#### Goal:
Copy out everything from the line containing "The height and width of the screenshot is (745, 1568)." down to the line containing "click(278, 320)", both lines included, and add 107 to each coordinate in the answers while leaving the requests and all other numbers unchanged.

#### Material to process:
— Start —

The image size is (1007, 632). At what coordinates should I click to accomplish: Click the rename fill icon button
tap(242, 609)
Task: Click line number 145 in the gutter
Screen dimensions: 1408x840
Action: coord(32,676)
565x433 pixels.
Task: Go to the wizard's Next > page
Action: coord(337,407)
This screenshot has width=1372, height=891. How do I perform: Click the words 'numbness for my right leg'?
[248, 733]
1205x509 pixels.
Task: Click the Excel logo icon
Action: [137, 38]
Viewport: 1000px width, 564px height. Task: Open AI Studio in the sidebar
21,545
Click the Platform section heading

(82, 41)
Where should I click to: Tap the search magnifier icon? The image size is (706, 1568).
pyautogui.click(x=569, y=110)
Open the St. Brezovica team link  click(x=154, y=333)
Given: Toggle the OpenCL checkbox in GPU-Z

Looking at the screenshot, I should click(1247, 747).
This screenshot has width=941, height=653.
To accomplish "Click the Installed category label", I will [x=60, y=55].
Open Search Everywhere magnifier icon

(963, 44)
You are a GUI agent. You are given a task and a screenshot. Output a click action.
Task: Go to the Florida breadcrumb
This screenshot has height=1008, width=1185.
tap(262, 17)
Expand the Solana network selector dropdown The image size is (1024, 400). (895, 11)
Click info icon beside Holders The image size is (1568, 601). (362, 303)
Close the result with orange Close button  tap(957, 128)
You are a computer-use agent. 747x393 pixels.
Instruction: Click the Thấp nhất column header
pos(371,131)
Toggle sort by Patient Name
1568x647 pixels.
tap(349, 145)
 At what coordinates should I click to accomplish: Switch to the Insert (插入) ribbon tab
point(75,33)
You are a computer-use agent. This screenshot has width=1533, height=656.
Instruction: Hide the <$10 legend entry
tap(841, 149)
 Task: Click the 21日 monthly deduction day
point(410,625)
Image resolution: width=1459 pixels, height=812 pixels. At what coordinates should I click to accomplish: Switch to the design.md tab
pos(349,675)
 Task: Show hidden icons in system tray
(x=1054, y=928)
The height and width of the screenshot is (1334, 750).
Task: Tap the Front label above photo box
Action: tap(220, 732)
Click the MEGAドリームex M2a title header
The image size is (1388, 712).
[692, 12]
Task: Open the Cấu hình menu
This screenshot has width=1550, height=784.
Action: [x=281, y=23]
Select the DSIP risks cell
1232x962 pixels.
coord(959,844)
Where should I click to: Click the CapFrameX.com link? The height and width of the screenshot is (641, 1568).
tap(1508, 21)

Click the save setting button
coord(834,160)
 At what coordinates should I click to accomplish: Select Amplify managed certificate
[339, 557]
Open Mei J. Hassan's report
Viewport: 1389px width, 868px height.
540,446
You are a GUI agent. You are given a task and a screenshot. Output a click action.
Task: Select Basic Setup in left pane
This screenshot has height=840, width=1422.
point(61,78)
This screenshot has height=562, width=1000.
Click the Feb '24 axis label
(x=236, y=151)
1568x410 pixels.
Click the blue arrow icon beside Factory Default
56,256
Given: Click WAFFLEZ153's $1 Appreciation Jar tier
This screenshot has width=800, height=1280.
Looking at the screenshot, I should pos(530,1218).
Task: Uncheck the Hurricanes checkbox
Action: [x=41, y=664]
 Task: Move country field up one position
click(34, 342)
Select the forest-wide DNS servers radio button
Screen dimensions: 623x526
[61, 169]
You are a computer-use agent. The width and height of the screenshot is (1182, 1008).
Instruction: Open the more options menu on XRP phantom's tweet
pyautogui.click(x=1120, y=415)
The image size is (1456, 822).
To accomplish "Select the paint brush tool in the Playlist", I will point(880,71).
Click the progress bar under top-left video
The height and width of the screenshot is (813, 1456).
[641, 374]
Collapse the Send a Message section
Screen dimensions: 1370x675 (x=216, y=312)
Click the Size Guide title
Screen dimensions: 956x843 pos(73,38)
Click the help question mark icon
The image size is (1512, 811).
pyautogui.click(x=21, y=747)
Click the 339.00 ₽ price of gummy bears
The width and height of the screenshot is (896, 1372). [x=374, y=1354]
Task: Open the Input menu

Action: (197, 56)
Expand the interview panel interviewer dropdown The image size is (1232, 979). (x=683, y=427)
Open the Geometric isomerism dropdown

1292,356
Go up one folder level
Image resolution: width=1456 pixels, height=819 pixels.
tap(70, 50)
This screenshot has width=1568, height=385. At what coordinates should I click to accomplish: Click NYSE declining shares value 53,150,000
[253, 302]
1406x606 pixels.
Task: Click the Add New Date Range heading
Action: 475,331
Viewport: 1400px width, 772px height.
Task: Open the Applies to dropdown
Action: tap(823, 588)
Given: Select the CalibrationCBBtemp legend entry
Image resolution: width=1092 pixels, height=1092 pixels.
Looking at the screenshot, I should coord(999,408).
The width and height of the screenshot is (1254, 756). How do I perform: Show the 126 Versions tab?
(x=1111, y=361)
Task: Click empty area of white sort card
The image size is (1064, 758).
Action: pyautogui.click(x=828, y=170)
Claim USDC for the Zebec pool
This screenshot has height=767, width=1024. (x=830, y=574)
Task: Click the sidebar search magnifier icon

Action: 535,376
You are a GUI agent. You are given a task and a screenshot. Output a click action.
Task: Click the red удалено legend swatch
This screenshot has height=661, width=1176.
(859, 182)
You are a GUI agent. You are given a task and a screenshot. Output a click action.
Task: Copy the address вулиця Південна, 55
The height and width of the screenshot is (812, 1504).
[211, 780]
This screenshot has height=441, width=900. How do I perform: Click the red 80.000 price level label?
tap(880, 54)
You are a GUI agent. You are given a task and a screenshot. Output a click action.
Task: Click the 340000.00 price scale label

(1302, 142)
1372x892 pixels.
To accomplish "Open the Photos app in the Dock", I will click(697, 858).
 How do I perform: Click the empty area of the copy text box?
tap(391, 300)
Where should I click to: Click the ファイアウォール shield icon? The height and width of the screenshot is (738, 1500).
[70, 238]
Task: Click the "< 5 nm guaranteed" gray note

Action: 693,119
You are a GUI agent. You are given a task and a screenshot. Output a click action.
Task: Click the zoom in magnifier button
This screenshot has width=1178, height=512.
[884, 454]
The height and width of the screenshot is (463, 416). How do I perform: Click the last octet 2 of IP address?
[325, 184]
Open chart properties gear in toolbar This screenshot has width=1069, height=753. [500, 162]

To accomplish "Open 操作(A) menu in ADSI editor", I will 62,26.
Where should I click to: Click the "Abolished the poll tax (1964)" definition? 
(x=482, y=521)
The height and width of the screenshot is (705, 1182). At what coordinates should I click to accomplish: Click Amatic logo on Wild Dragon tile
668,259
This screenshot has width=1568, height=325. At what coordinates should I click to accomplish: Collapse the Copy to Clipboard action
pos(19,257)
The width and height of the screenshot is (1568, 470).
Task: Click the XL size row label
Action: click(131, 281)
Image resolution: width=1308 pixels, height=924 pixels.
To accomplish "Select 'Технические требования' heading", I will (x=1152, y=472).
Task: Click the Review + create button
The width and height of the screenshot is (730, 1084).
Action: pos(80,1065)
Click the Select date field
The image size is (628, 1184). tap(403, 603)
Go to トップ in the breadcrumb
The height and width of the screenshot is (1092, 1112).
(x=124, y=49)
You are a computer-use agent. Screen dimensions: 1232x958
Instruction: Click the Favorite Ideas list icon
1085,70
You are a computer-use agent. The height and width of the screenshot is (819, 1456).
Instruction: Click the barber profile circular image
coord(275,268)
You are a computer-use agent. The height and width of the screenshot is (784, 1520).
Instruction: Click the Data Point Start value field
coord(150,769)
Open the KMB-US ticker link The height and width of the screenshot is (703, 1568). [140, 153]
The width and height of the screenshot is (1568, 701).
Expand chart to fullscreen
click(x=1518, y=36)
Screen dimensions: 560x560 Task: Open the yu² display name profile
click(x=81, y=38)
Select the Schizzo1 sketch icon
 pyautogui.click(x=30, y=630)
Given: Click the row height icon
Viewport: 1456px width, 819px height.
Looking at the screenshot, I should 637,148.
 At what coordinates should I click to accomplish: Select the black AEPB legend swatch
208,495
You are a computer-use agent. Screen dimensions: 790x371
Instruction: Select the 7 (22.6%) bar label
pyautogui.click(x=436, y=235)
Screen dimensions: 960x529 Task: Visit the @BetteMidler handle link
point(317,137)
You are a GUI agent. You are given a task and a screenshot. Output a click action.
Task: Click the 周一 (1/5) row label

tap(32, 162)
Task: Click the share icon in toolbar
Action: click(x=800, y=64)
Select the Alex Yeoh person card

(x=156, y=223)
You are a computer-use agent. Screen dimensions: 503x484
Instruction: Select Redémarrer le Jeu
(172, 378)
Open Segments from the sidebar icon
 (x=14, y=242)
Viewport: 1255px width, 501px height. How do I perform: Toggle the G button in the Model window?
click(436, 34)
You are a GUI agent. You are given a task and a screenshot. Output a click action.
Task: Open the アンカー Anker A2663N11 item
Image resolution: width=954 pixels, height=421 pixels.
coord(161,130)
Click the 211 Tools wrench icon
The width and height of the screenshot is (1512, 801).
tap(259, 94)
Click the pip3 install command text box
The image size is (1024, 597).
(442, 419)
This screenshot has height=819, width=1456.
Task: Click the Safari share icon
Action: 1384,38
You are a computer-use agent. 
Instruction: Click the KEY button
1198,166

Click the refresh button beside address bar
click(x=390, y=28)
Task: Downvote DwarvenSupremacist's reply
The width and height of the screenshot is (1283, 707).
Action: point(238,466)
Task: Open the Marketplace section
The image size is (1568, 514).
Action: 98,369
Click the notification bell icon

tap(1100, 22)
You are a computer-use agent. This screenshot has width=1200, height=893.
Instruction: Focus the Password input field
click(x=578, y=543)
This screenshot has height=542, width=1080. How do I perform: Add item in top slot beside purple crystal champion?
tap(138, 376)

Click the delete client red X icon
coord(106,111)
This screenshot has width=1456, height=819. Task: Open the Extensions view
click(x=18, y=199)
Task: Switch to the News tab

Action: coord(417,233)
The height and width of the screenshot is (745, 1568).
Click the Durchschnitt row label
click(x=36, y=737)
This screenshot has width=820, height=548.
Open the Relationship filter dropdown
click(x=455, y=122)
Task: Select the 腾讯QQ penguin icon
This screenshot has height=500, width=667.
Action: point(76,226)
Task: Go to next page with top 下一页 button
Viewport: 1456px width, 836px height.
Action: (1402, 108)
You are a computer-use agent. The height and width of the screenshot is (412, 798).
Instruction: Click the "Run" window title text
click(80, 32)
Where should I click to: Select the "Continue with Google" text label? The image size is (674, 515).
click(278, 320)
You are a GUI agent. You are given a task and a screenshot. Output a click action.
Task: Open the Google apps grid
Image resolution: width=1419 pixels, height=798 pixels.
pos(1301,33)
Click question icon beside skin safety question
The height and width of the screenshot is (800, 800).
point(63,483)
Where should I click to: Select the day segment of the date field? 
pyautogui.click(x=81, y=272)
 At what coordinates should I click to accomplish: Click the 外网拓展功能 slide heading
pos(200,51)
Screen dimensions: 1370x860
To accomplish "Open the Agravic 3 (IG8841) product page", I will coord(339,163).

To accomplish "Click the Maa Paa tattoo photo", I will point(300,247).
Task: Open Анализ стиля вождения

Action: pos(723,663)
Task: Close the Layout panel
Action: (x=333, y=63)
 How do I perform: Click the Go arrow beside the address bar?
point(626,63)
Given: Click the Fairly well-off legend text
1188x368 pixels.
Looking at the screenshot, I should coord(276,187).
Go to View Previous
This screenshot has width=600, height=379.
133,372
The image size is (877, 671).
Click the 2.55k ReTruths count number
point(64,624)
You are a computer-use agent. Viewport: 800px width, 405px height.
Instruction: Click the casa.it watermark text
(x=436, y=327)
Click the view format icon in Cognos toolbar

— End —

#### Exercise output:
The height and width of the screenshot is (745, 1568).
Click the Durchschnitt row label
click(x=143, y=844)
This screenshot has width=820, height=548.
Open the Relationship filter dropdown
click(x=562, y=229)
Task: Select the 腾讯QQ penguin icon
This screenshot has height=500, width=667.
Action: point(183,333)
Task: Go to next page with top 下一页 button
Viewport: 1456px width, 836px height.
Action: (1509, 215)
You are a computer-use agent. The height and width of the screenshot is (412, 798).
Instruction: Click the "Run" window title text
click(187, 139)
Where should I click to: Select the "Continue with Google" text label? The image size is (674, 515).
click(385, 427)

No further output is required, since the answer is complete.